Alcatel (NYSE: ALA) made it official Wednesday and unveiled its widely anticipated plan to buy Canada's Newbridge Networks Corp. (NYSE: NN) in a deal valued at $7.1 billion.
In a statement, Alcatel, based in Paris, said the Newbridge acquisition will boost it networking ability. Alcatel said it will become a leading broadband infrastructure player with the acquisition. Newbridge is known for its asynchronous transfer mode (ATM) technology, which enables switching between voice and data transmission. ATM is expected to be replaced by Internet Protocol technology for combined voice and data.
Alcatel makes equipment for digital subscriber line (DSL) access.
Under the terms of the merger, agreed by both companies' boards, Newbridge shareholders will get 0.81 of an Alcatel American Depositary Share (ADS) for each of their own shares, valuing the deal at $7.1 billion. The deal puts Newbridge shares at $39, based on Alcatel's ADS closing price of $48-1/8.
To finance the deal, Alcatel finance director Jean-Pierre Hallbron said the company would issue new shares equivalent to 17.6 percent of its current capital.
The issue of around 35 million shares will be completed by the end of June. Worth approximately 8.1 billion euros at current share prices, it will increase the company's theoretical market value to around 54 billion euros.
The acquisition was hardly a secret. There has been widespread speculation for several weeks that the French firm was the lone suitor of the Ottawa-based networking specialist, which put itself up for sale in November after a string of disappointing quarters. Newbridge couldn't compete with networking giants such as Lucent (NYSE: LU), Cisco (Nasdaq: CSCO) and Nortel (NYSE: NT).

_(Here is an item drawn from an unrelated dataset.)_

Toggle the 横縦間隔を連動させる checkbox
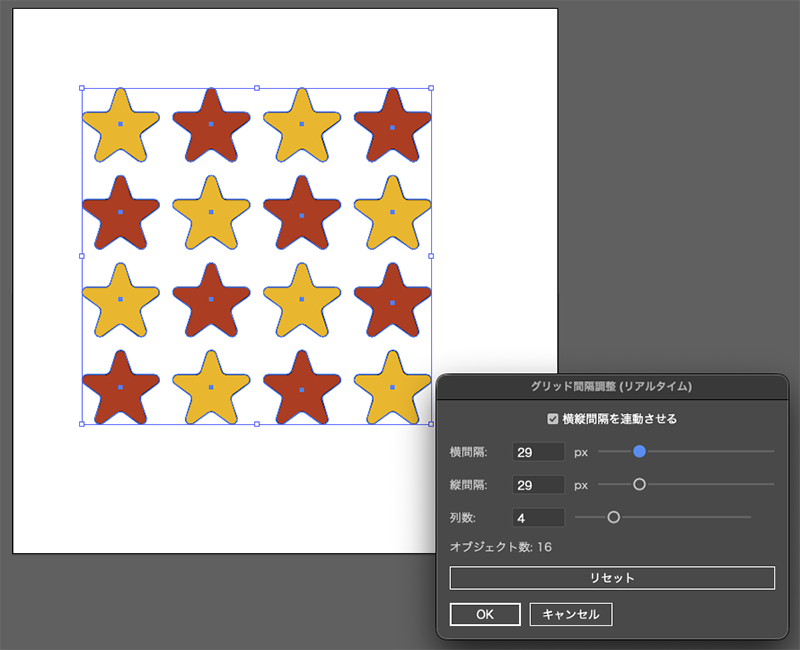This screenshot has width=800, height=650. point(553,419)
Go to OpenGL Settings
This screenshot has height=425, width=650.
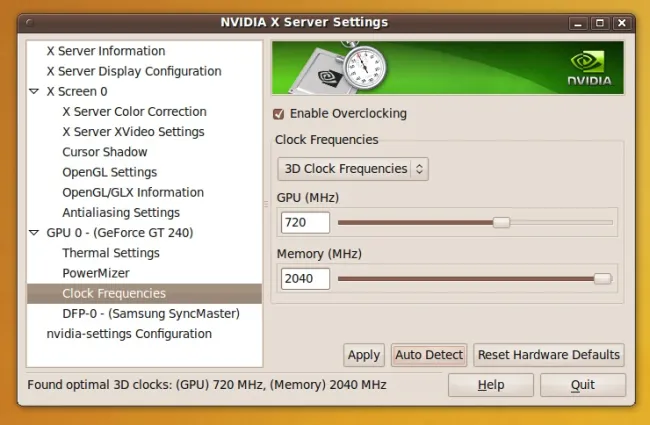(109, 172)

Ahead of the announcement, Alcatel shares have taken a hit as Newbridge rose. Alcatel shareholders were worried the company would pick up some of Newbridge's bad habits -- Newbridge has issued six profit warnings in the last 10 quarters.
For its part, Newbridge's fiscal third quarter results put Alcatel in a good mood. Newbridge topped estimates with earnings of 13 cents a share, under U.S. accounting and excluding charges. First Call consensus called for a profit of 11 cents a share.
Revenue for the quarter ending Jan. 30 was $521 million, up 8 percent sequentially.
The company had a host of one-time items (see full statement). Charges related to acquisitions were $84 million before tax. Restructuring and severance costs associated with layoffs and facility closings were $112 million with inventory write-downs of $50 million, and net loss on investments of $138 million. The loss including one-time items was $1.19 under U.S. accounting and $1.51 a share under Canadian accounting.
The company said it had strong demand for its broadband products in the quarter.
Alcatel sees earnings boost
Alcatel Chairman Serge Tchuruk said the deal, which gave Newbridge shareholders a premium of 11 percent, would improve Alcatel's earnings slightly this year and bring substantial returns, after goodwill write-downs, next year.
The acquisition combines Alcatel's position in fast Internet access with Newbridge's strong ATM multiservice capabilities. Newbridge will merge with Alcatel's Carrier Data Division (CDD) to form the new Carrier Internetworking Division (CID), headquartered in Canada.
The move will ramp Alcatel's expected sales in this division to $2.5 billion from $1 billion. Alcatel said its earnings forecasts included $150 million of expected cost savings in 2001.